Leo: "What risks? The city doesn't need us anymore."
It's not irrational to think of it that way, atleast to me. It's an outlet for the overresponsible, laughed-at-for-being-so-goody big brother to be able to beat and cut up bad guys without consequences. Since any other outlet to his frustration would be out of character for him in the eyes of his Sensei and his brothers. He'd be acting in a way that is uncontrolled, acting like Raph, acting in a way Splinter has punished before, and made Leo a part of. ("Turtle temper", Raph is shoot with rubber arrows and insulted until he's so frustrated he falls to the ground.)
And back to their sibling relationship, it would be a good subtextual addition to it.

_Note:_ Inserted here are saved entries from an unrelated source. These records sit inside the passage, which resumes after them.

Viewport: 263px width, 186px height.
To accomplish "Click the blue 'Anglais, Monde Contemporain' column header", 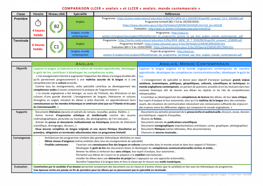I will click(x=194, y=64).
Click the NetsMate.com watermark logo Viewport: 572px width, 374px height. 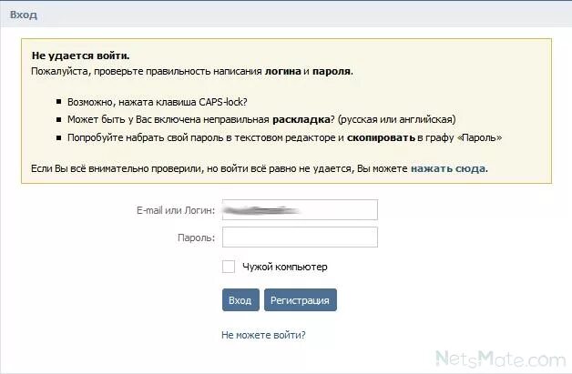coord(501,359)
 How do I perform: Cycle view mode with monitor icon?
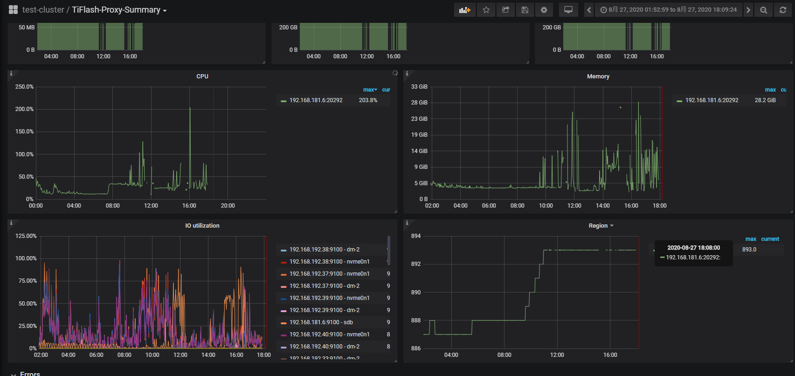[x=568, y=10]
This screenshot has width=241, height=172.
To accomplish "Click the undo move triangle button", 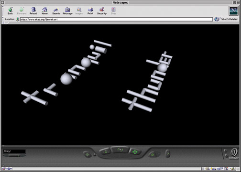I will (x=153, y=154).
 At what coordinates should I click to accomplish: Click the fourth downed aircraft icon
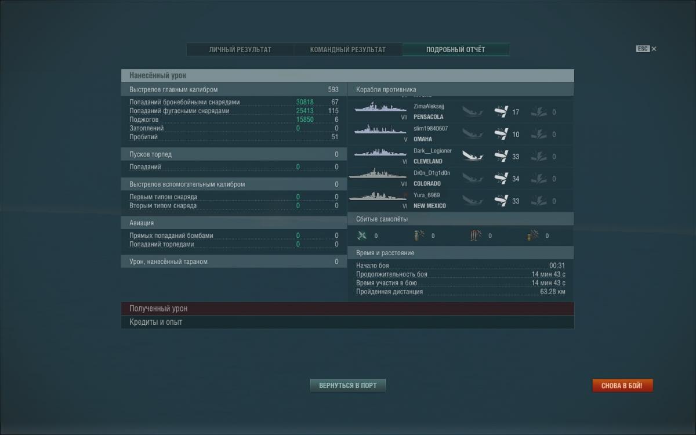(x=532, y=235)
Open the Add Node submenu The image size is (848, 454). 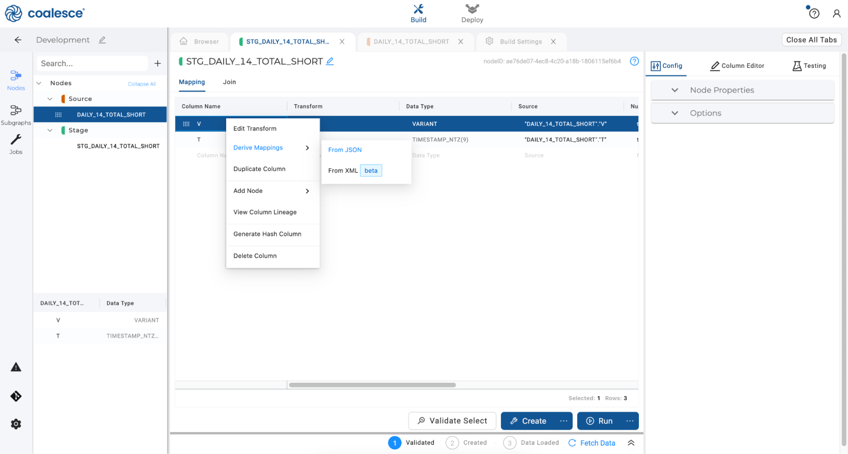point(271,191)
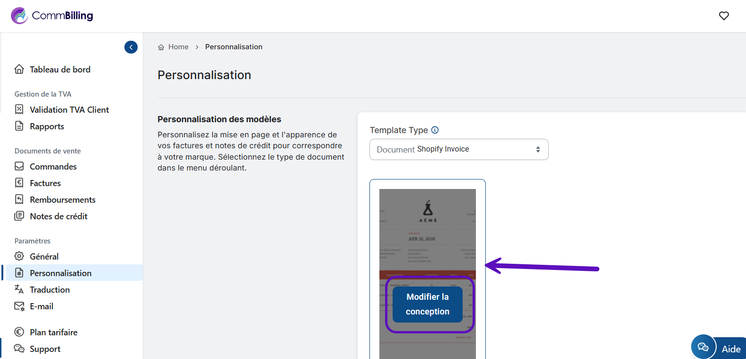Open the Template Type dropdown
Viewport: 746px width, 359px height.
click(458, 149)
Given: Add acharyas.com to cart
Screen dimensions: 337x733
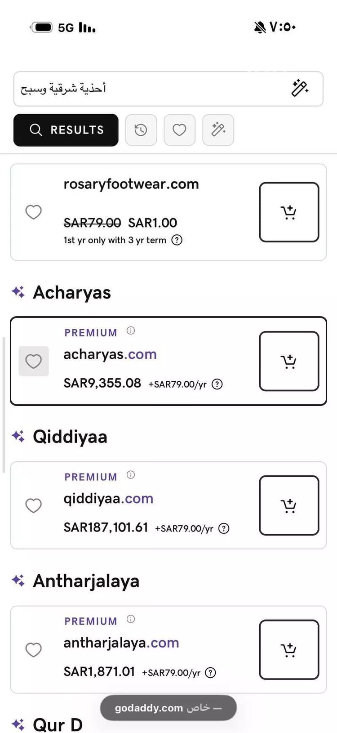Looking at the screenshot, I should point(289,361).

Like I said, more alike then they think. Maybe make it less hostile in some episodes or make it even more conflictive. Leo is a little bit like Raph but was happy to take part in his punishment and is always quick to call him out on his temper. Leo is a little bit like Raph but manages to still be the favorite and hides those traits down below because he doesn't want to be seen like Raph is seen, Raph could see this as Leo thinking of him as less than. And by Splinter's influence, while aware or not, maybe Leo sometimes does.
Special mention to "Slash and destroy" when Raph tries to get violent about Mikey when he stained his old magazine collection and was scolded by Leo for it because "they're just things" but in "Parasitica" Leo gets violent about Mikey using his comic as toilet paper, even if Mikey did it for a good reason that was to snap him out of his obsession with his egg.
Back to assumptions made with canon contents:
I'm betting his goons in the apocalypse act by his values, violent values corrupted by the double mutation. He has this raw control he never had before, this need to be obeyed and praised (praise he so desperately wanted from Splinter) that is so satisfied in these circumstances there is no way he will let Red Stripe, a newcomer with no name he can recall shakes the fundations lf his arena. He's the irrationally angry one now.
Master Splinter must be rolling in his grave. And Saki laughing at him down from hell, 3 of his children were him or his at some point.